Новогрудским
Анабазис (искусство собираться в дорогу)
Открываю глаза (кажется, стучат). Вижу на столе початую бутылку лимонного ликера, немытые кофейные чашки, волнообразные размоченные вафли, набитую окурками пепельницу и снимаю первые три вопроса: Где я? Кто я? Что это за штабель стоит с коробочками у меня в комнате?
Я нашел себя тепленьким в шумном вчерашнем вечере.
Да. Стучат. Энергичный ритм напоминает увертюру к «Кармен».
Просыпаюсь окончательно и понимаю, что лучше бы этого не делал, по крайней мере, еще часа два-три.
— Илюша? Илья? — Людмила приоткрывает дверь. В комнату бесшумно входит Значительный.
Людмила улыбается; она любуется своими фонариками в коробочках, изрисованных метрошно-туалетной «М», и говорит, что мне звонит мама. Наконец до моей соседки доходит, что, пока она стоит в дверях, я не могу встать и одеться.

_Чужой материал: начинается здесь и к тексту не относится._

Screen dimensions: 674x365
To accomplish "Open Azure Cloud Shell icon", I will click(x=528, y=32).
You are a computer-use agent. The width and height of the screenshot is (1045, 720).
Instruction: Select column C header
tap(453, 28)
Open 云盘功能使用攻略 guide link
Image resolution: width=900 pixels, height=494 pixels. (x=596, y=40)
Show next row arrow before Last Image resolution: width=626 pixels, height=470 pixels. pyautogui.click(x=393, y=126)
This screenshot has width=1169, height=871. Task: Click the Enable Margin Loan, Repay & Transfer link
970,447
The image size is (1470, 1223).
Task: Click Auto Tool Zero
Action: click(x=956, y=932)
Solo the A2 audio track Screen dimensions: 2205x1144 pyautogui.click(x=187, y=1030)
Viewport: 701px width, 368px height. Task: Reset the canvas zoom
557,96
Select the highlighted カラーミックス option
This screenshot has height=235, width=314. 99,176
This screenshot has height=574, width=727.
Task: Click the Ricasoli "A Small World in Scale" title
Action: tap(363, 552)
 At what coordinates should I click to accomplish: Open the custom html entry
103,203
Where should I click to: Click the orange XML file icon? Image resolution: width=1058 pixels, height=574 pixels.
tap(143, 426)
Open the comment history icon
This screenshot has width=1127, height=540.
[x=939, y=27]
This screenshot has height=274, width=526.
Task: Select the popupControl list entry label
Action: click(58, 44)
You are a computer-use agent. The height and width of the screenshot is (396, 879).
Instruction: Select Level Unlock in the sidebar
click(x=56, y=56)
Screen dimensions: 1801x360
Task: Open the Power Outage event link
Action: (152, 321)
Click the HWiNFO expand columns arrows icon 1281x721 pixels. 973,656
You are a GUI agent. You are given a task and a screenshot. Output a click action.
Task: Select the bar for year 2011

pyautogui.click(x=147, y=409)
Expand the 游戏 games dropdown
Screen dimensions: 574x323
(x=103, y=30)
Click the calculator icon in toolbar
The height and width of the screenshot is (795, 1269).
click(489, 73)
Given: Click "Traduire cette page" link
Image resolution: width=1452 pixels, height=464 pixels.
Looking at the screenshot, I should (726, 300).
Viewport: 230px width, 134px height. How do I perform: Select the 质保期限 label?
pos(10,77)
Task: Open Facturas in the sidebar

— Пошли, мой хороший, пошли-пошли… — говорит она пожилому, безнадежно меланхоличному коту.
Влезаю в джинсы и лечу к телефону.
Судя по голосу, у мамы хорошее настроение.
— …на вокзале к тебе женщина подойдет…
— …что за женщина?!
— …Для Ираны документы передаст. Я сказала ей номер твоего вагона и места. Ты же знаешь Ирану?..
— ?!
— Ну… с четвертого этажа. Хашима жена бывшая.
Я только сказал:
— Зачем?.. — (нет, я не так сказал, я сказал: зачем?!!), а мама уже обиделась.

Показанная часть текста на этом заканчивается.